▶ [Given passage]

At the Croydon secondary school I attended in the late 1990s, the deputy headmistress was a stocky woman with a military haircut who patrolled the corridors in voluminous outfits patterned in shades of brown. The outfits were much discussed, not charitably, by the teenage girls in her charge – as was her voice, which made you think of a blunt knife being drawn across a rough surface. Thirty years later, I can still hear that terrible voice refer to my “mystery illness”. In truth, the deputy headmistress never actually spoke those words – they were included in a typed letter she sent to my parents concerning my prolonged absence from school. Still, the indicting force of five syllables is as distinct in my ear as if she were looming over me.

I was 11 and, after coming down with a normal-seeming virus, I simply hadn’t got better. Instead, my system seemed to have become stuck, sunk into some grey, unchanging state. I had a headache, a sore throat and swollen lymph nodes, body pains both dull and sharp, fatigue and weakness, plus something I later learned went by the name of “postural orthostatic tachycardia syndrome”: a faintness and momentary blacking out upon sitting or standing up. When I list the symptoms in this way, as a collection of discrete and manageable items, it seems false. I wish things felt discrete and manageable. Instead, being ill felt – and still feels – more like a thick, obscuring cloud. When that cloud descends, my blood feels like old glue mixed with whatever you’d scrape off the bottom of a Swiffer. During bad episodes, I can’t quite locate my mind, or my personality. Reading is impossible. TV is abrasive. Breathing feels effortful, forming words is a strain.

▶ [Assignment] Write out the illness passage word for word, starting with "At the Croydon" and going on through "looming over me.". The lines that come next are from a different source than the passage above.

▶ [Extracted material]
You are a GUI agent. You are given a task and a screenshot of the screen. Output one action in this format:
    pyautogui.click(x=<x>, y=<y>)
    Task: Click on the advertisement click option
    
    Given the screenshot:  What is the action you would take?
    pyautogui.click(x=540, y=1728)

==

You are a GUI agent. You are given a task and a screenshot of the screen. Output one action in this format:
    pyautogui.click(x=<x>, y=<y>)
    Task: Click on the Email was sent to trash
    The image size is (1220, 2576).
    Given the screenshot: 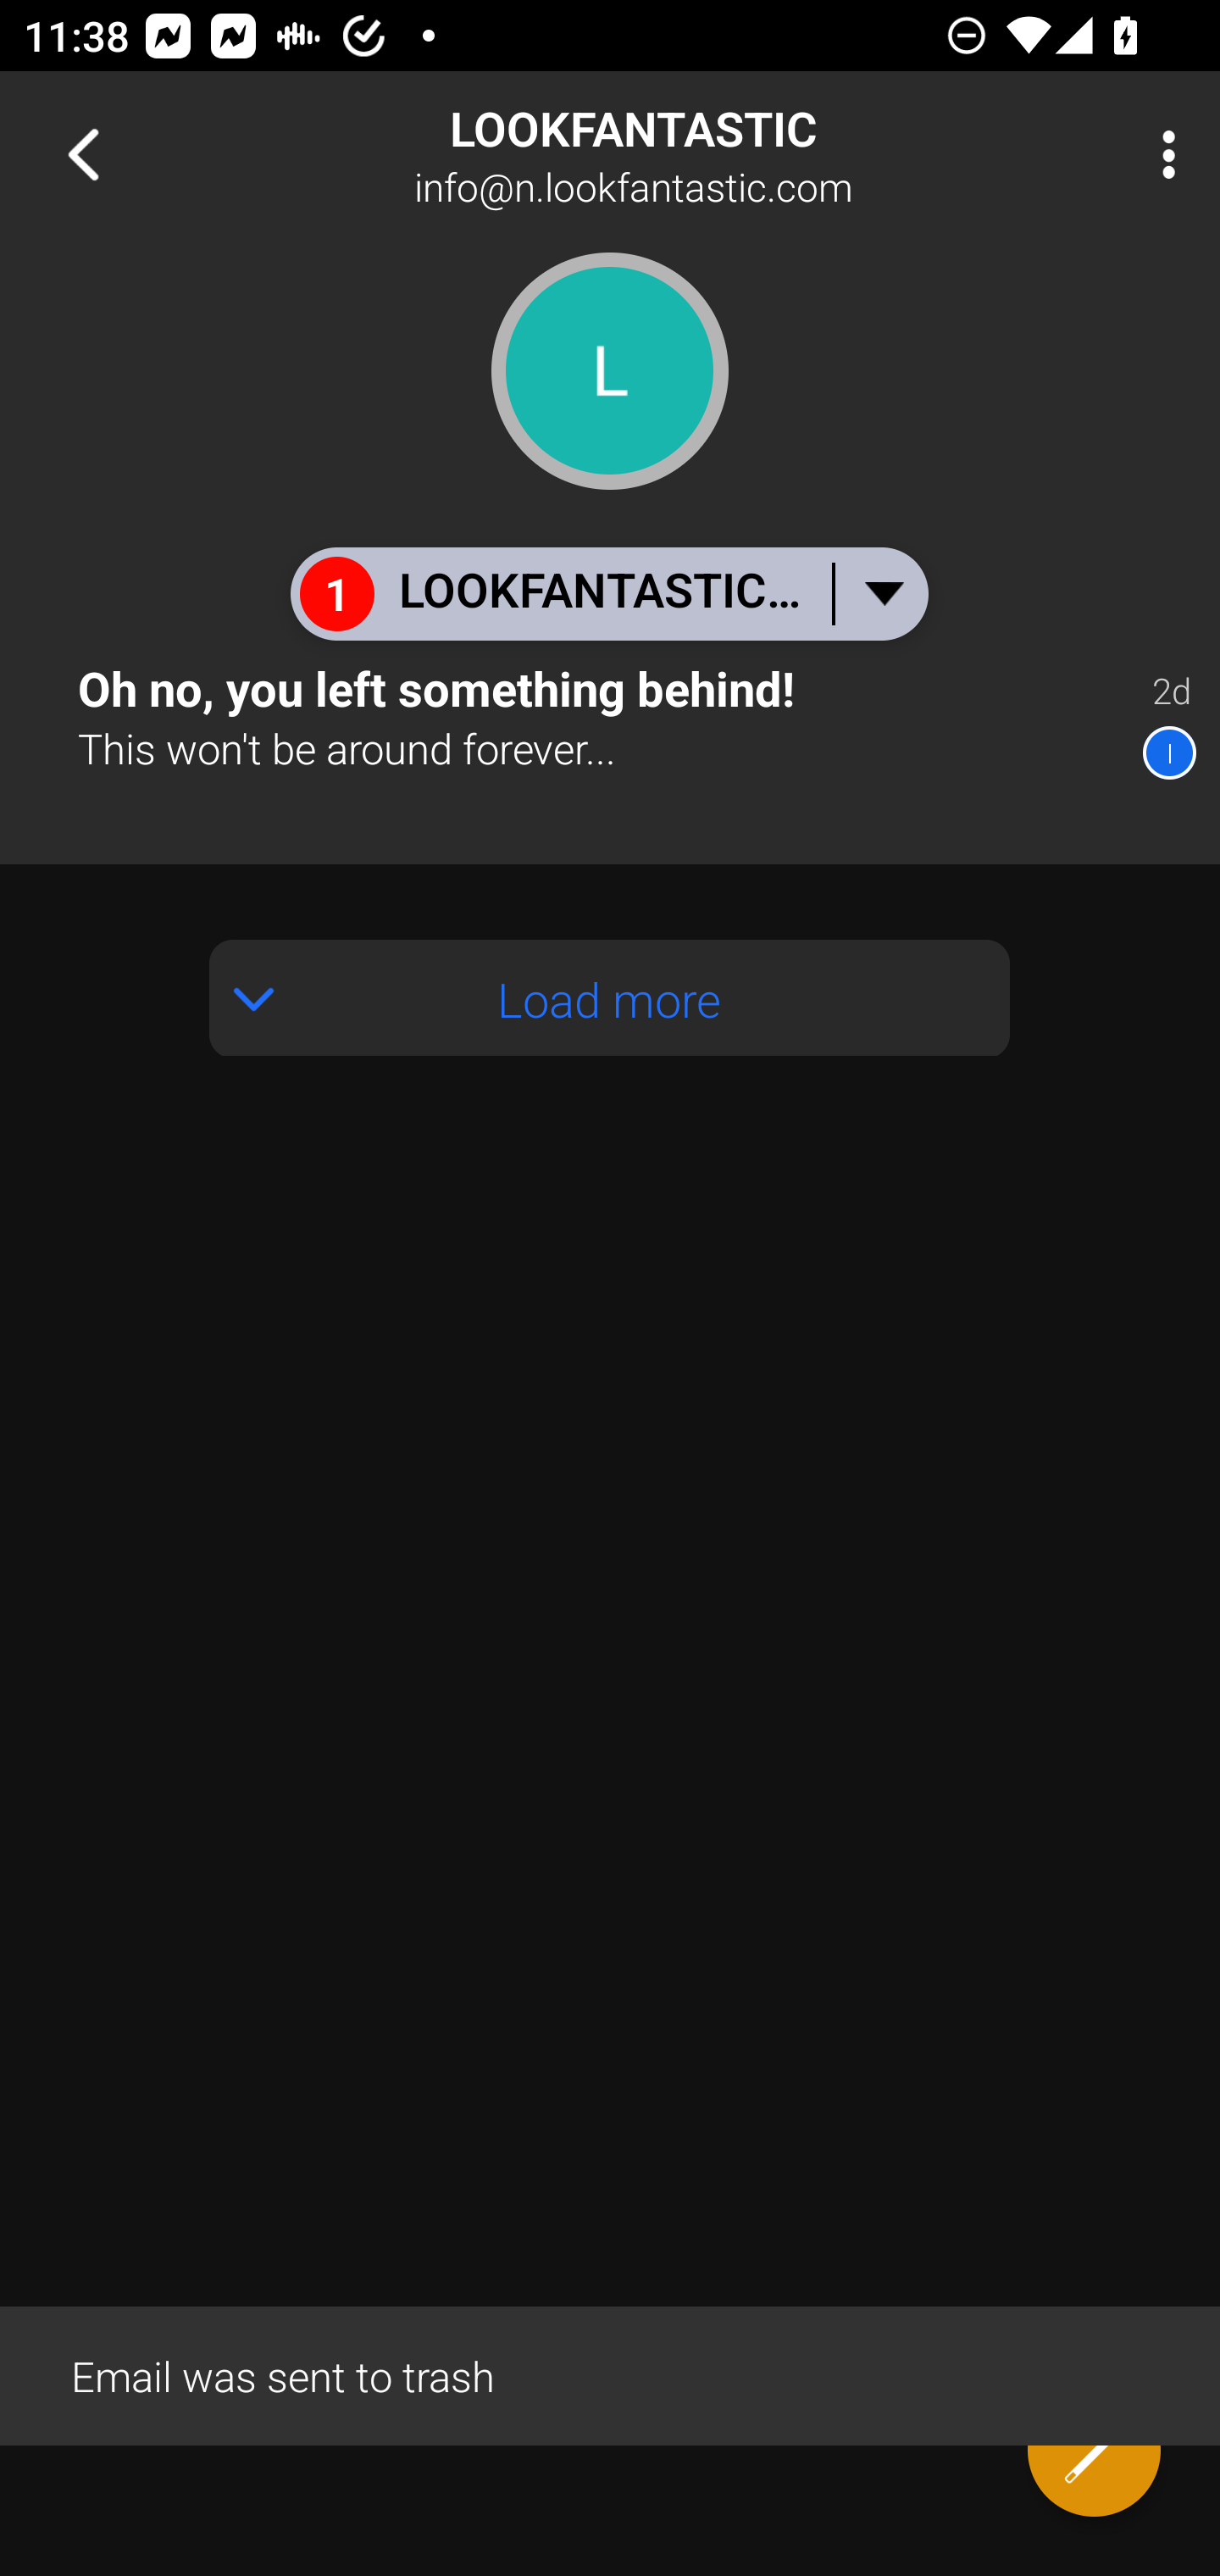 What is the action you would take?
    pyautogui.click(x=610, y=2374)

...

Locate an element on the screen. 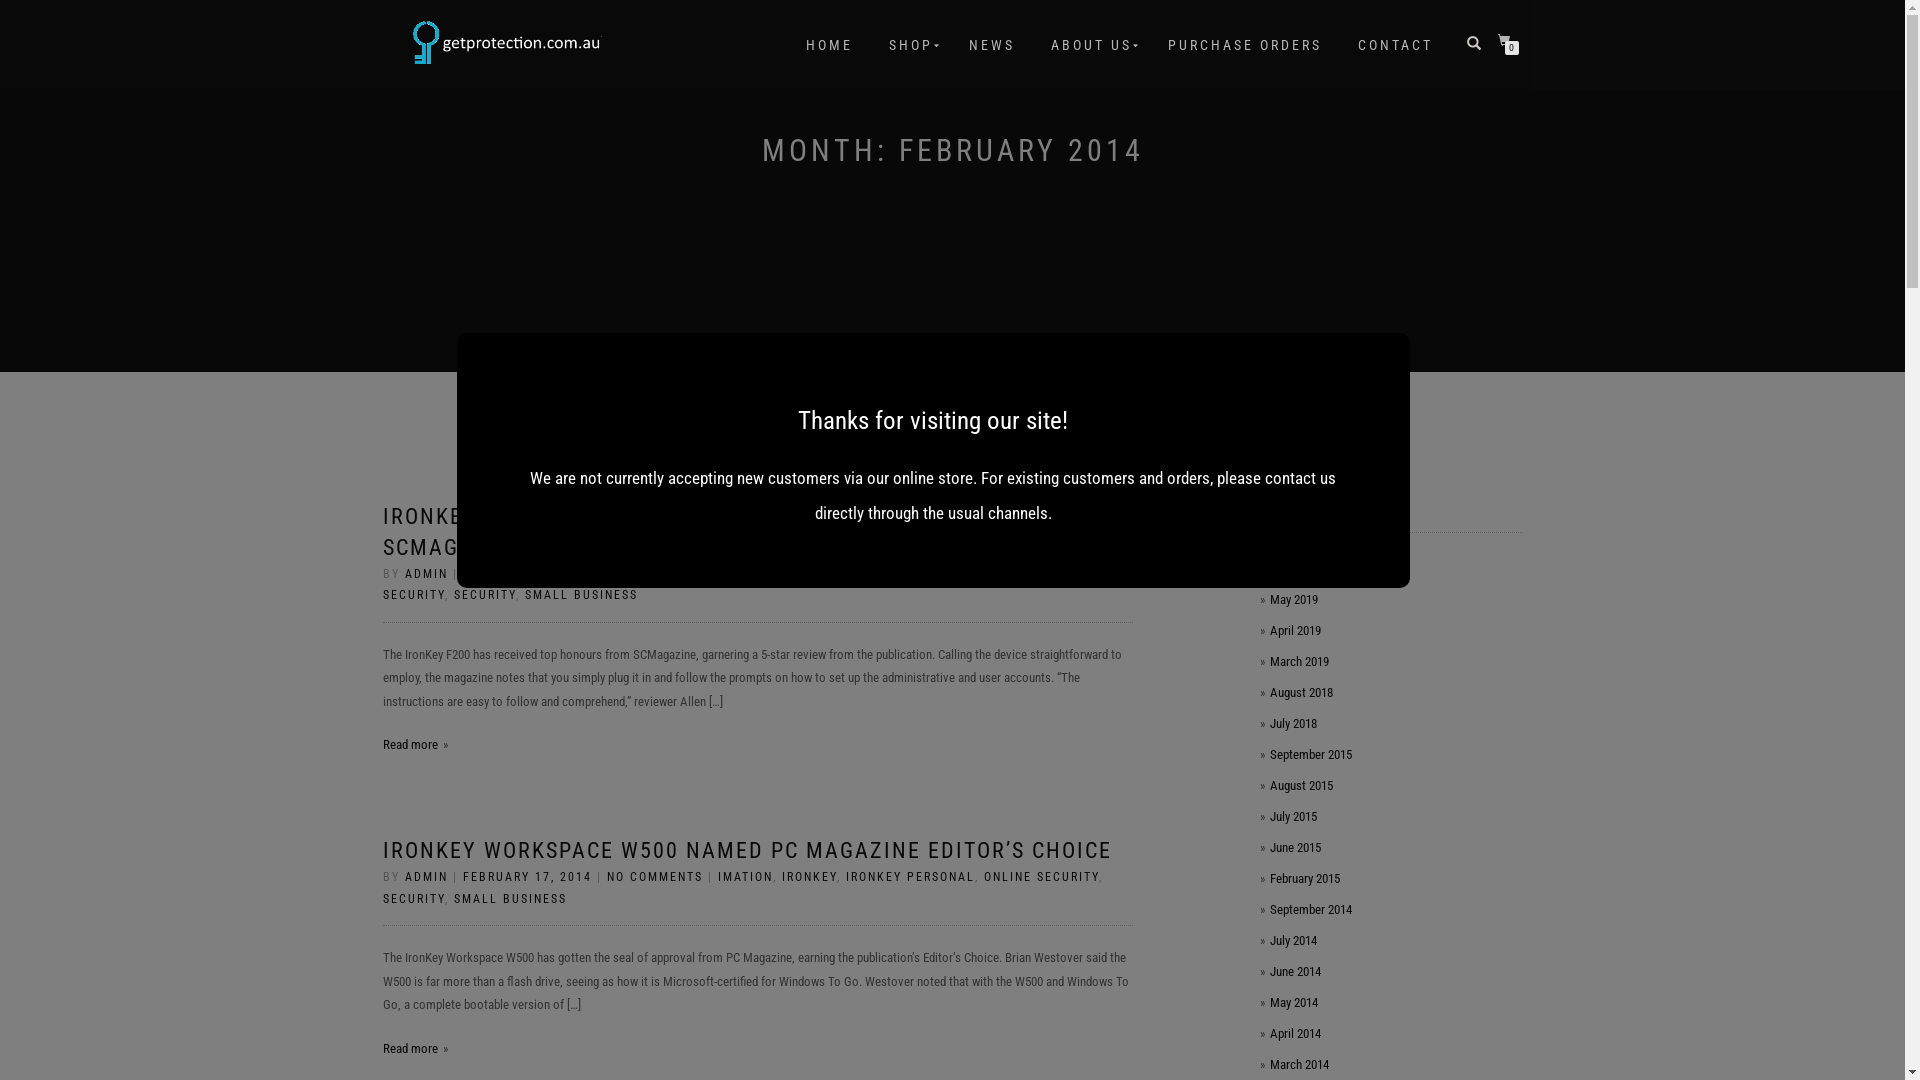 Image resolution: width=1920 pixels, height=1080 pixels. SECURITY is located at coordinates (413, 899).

▶ [Answer to the problem]
At the Croydon secondary school I attended in the late 1990s, the deputy headmistress was a stocky woman with a military haircut who patrolled the corridors in voluminous outfits patterned in shades of brown. The outfits were much discussed, not charitably, by the teenage girls in her charge – as was her voice, which made you think of a blunt knife being drawn across a rough surface. Thirty years later, I can still hear that terrible voice refer to my “mystery illness”. In truth, the deputy headmistress never actually spoke those words – they were included in a typed letter she sent to my parents concerning my prolonged absence from school. Still, the indicting force of five syllables is as distinct in my ear as if she were looming over me.